* **AUFGABENSTELLUNG**
Wähle aus den folgenden Einträgen jede Zeile aus, in der das Wort „title“ vorkommt, und übernimm diese Zeilen unverändert.

------------

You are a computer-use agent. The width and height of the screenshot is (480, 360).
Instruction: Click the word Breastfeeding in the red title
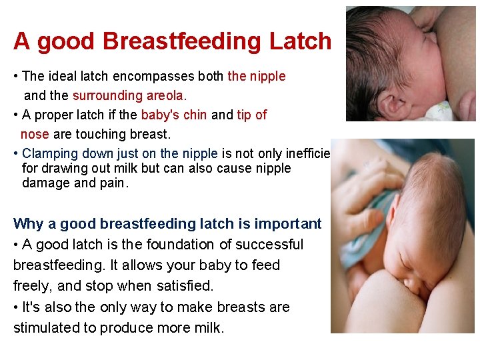tap(183, 41)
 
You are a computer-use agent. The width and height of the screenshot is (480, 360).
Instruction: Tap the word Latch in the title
tap(300, 41)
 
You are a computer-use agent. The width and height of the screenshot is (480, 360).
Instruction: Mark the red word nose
tap(35, 134)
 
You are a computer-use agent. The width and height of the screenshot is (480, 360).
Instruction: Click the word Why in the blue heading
tap(27, 224)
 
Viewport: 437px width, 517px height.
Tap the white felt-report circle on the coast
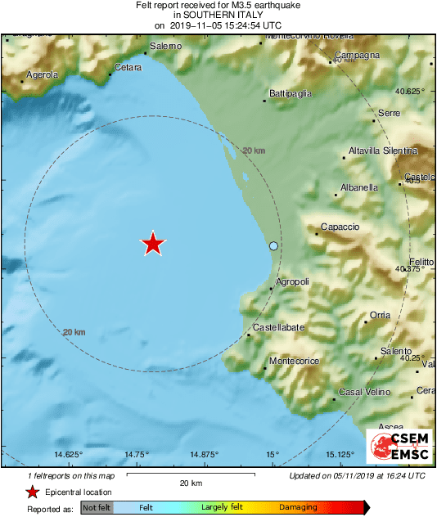tap(274, 246)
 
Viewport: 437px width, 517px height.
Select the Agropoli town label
tap(293, 281)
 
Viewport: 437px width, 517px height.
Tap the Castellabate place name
tap(278, 327)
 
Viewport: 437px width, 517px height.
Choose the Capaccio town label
tap(340, 227)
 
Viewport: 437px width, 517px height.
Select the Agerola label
tap(43, 74)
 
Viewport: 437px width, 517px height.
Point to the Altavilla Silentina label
tap(382, 151)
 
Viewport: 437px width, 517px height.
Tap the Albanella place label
tap(360, 187)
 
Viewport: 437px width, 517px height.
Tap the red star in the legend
tap(32, 492)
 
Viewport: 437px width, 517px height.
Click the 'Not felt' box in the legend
tap(97, 508)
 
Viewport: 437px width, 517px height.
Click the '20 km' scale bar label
tap(191, 483)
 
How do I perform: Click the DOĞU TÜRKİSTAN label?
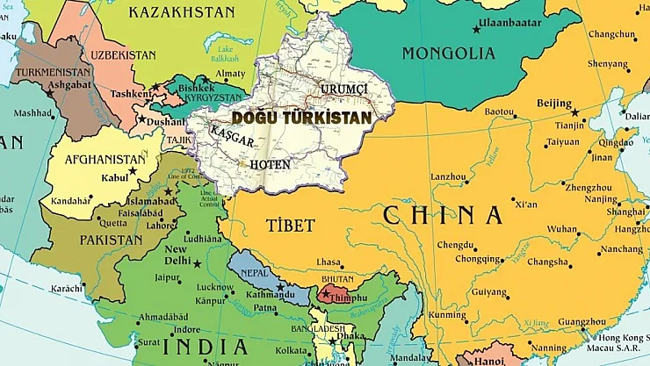coord(301,116)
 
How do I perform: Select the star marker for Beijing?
coord(577,112)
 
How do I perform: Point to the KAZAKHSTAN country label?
coord(182,12)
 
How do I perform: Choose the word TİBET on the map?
coord(289,226)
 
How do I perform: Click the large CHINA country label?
coord(443,215)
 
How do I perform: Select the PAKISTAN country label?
coord(111,239)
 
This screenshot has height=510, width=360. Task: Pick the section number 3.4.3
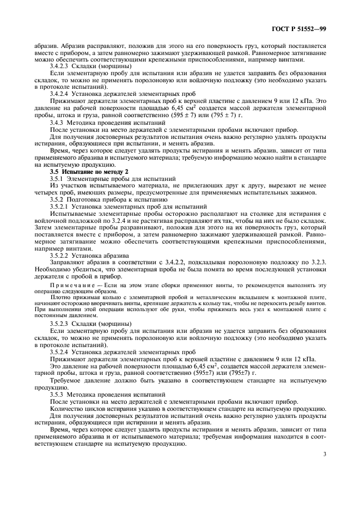[59, 123]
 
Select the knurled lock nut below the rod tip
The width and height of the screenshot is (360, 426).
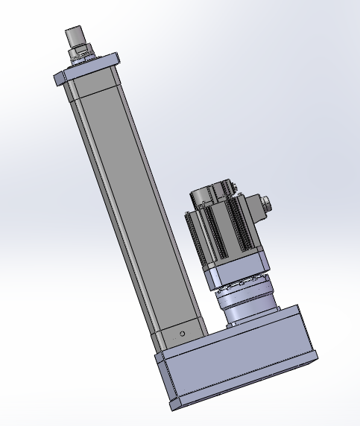[80, 52]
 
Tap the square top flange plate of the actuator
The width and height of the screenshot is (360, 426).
[89, 66]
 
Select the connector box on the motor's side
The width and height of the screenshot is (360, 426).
[253, 209]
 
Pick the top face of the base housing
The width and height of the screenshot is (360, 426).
[224, 335]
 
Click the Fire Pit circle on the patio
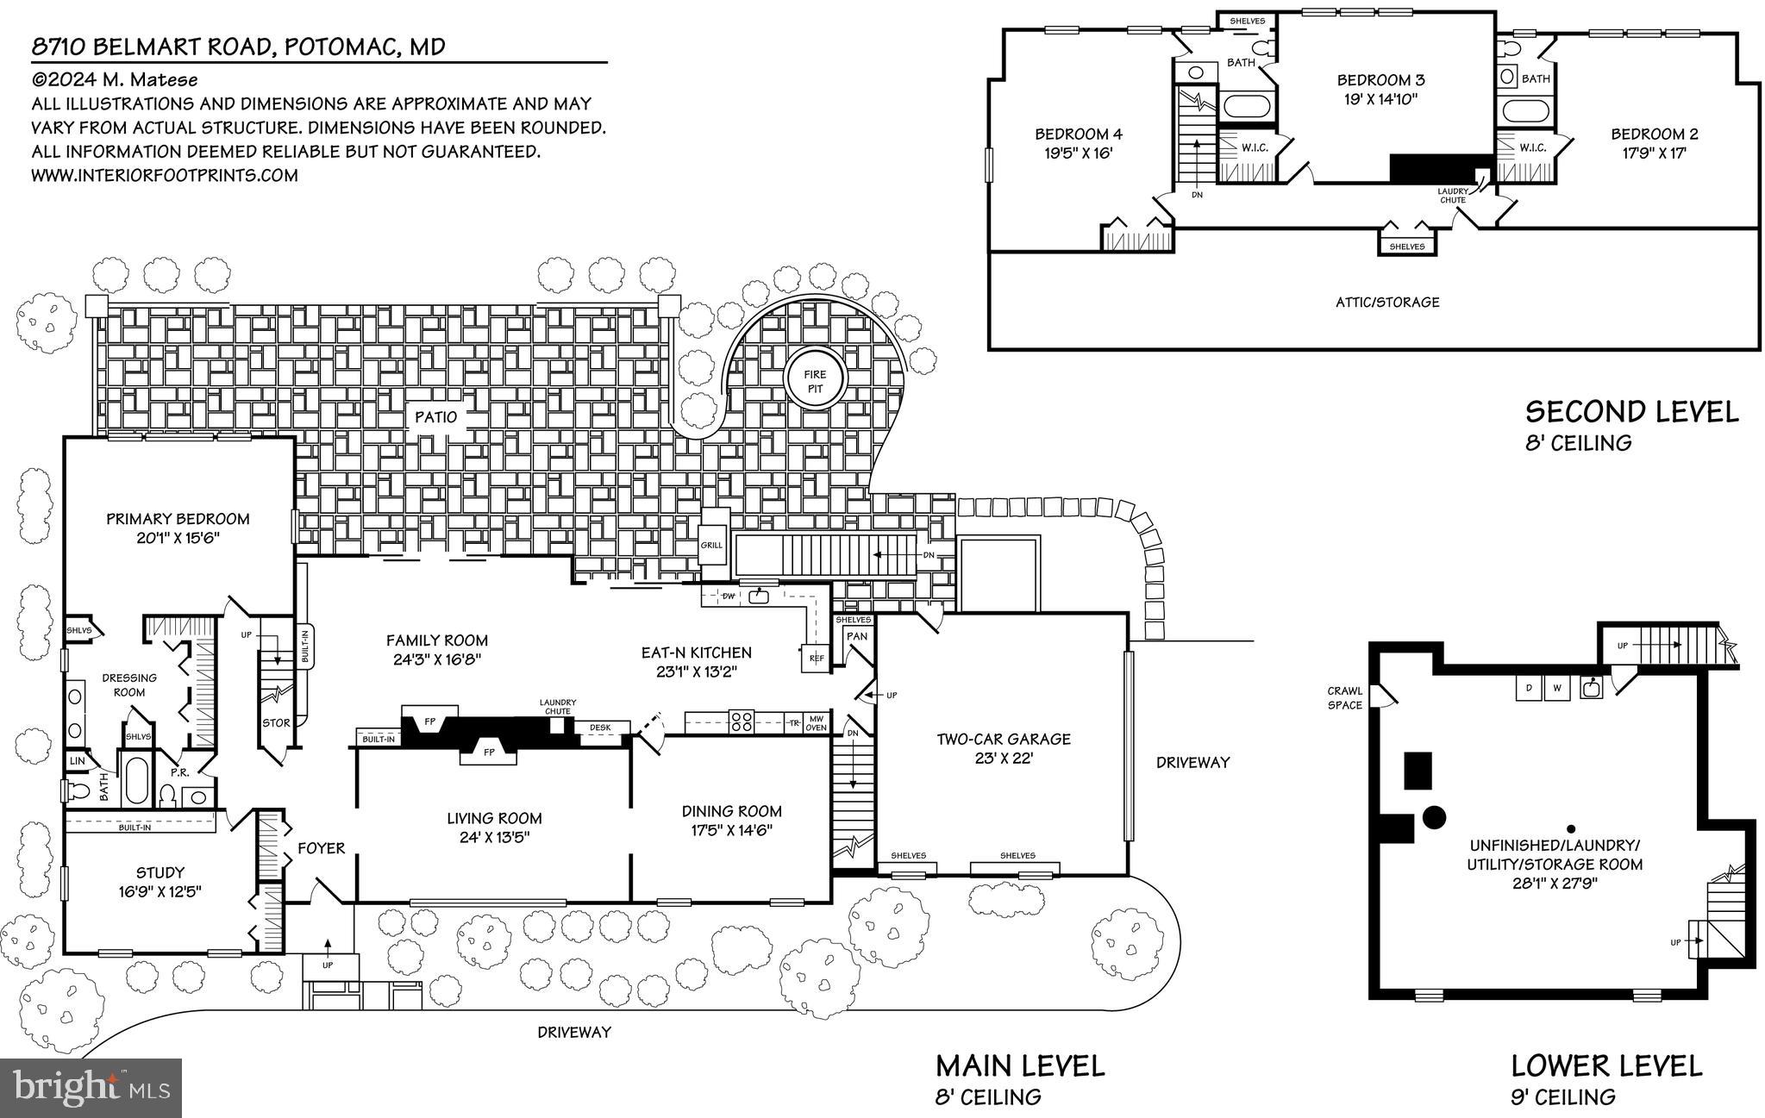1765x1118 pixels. pyautogui.click(x=815, y=381)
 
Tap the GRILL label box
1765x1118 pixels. pyautogui.click(x=711, y=545)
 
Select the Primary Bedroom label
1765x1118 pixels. pyautogui.click(x=178, y=519)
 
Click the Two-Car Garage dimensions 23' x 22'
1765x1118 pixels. pyautogui.click(x=1004, y=759)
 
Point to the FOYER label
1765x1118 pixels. pyautogui.click(x=322, y=848)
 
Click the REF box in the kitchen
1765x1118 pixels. pyautogui.click(x=816, y=659)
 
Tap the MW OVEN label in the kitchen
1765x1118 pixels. pyautogui.click(x=816, y=722)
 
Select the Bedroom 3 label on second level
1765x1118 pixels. pyautogui.click(x=1380, y=80)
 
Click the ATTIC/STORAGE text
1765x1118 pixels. pyautogui.click(x=1387, y=302)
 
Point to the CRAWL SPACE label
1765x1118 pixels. pyautogui.click(x=1344, y=697)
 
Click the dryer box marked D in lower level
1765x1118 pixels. pyautogui.click(x=1529, y=688)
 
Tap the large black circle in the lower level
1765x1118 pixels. pyautogui.click(x=1433, y=815)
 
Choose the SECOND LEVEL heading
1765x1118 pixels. pyautogui.click(x=1631, y=412)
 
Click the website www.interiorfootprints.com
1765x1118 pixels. pyautogui.click(x=165, y=175)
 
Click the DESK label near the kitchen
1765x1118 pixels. pyautogui.click(x=600, y=728)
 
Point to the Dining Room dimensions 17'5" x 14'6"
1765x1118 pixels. pyautogui.click(x=731, y=831)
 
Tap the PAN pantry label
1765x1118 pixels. pyautogui.click(x=857, y=637)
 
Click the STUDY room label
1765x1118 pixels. pyautogui.click(x=160, y=872)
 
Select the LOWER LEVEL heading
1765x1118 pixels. pyautogui.click(x=1606, y=1066)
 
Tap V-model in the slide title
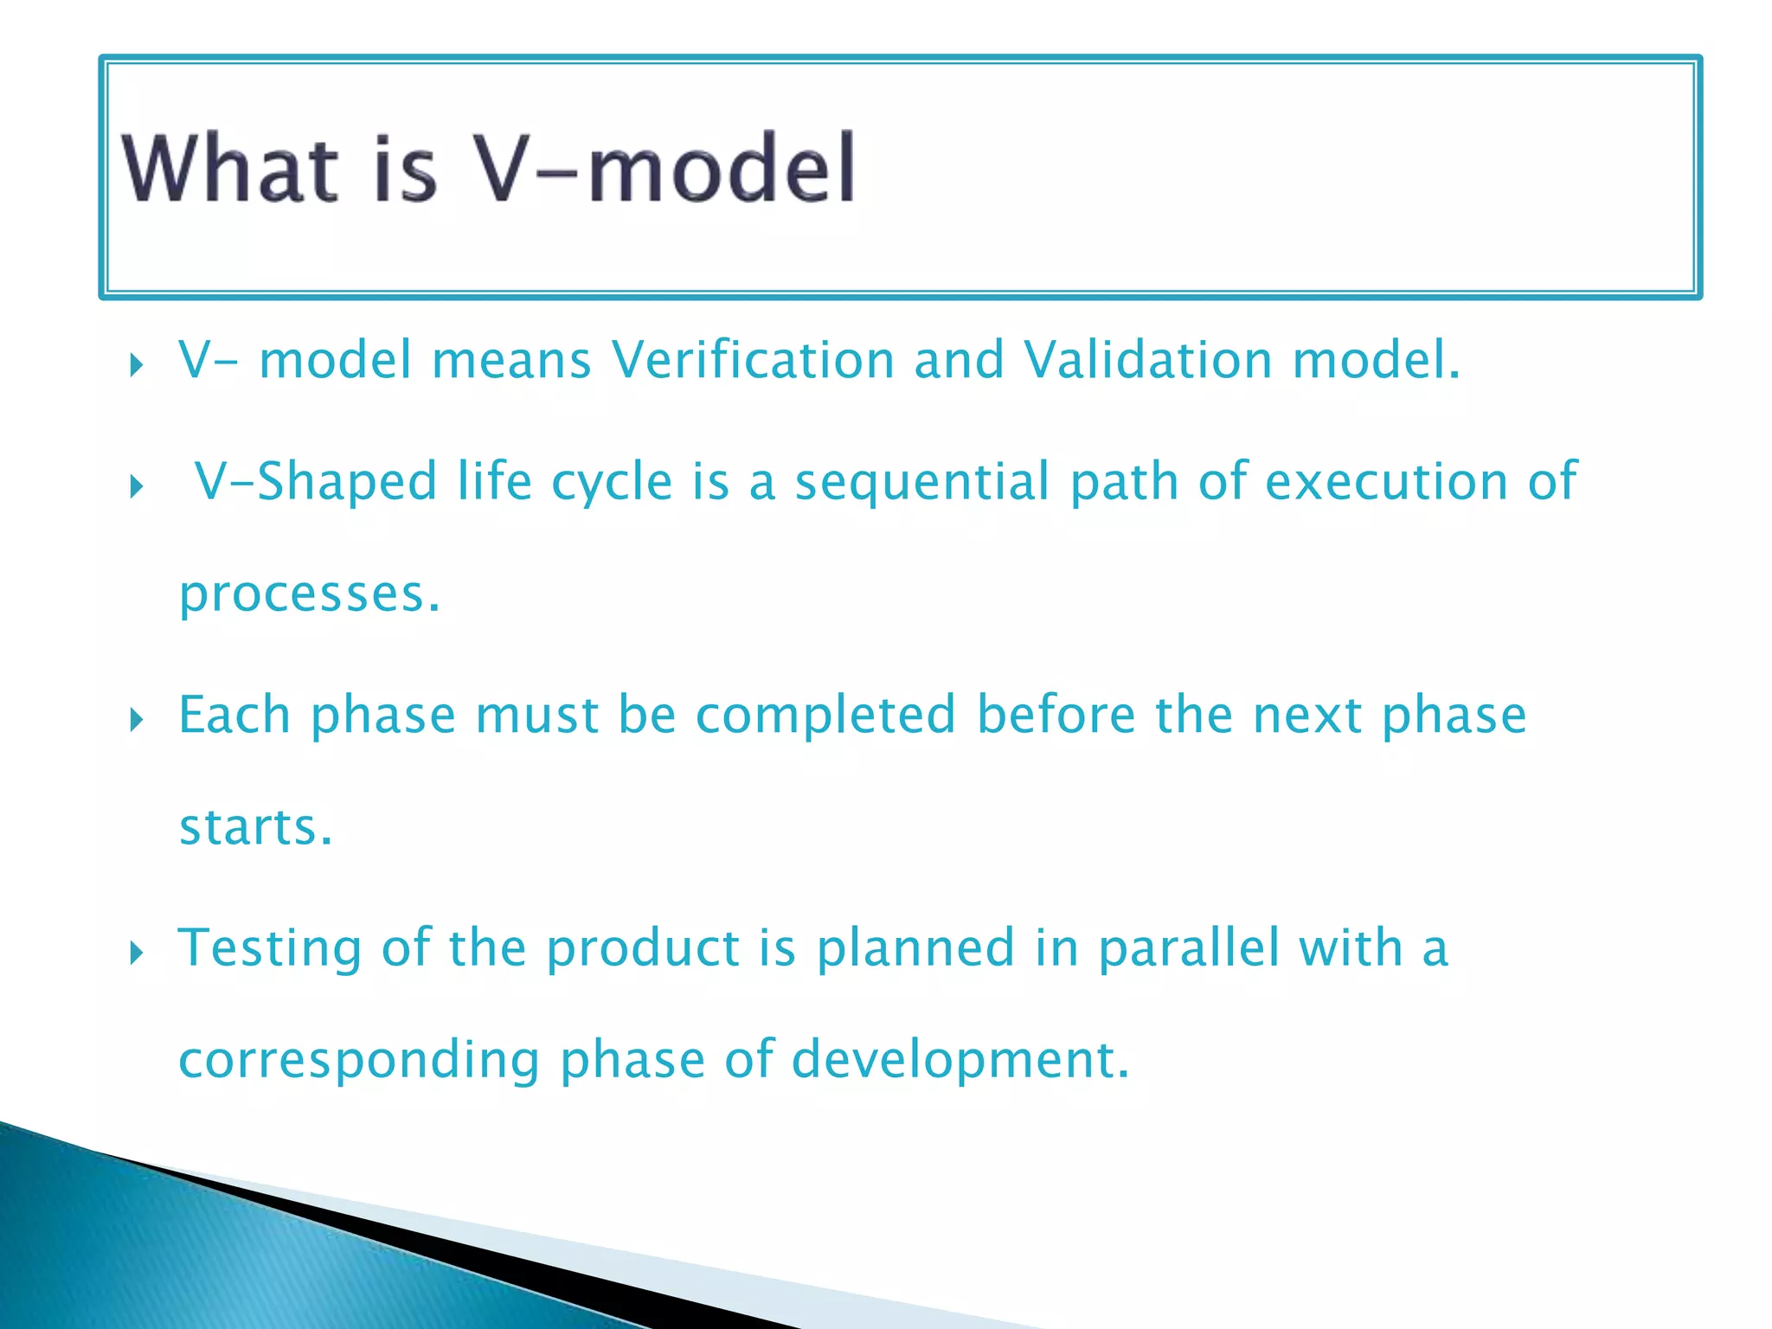point(665,169)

------------

* **ERGEBNIS**
Instruction: Click the word Breastfeeding in the red title
Instruction: Tap the word Latch in the title
Tap V-model in the slide title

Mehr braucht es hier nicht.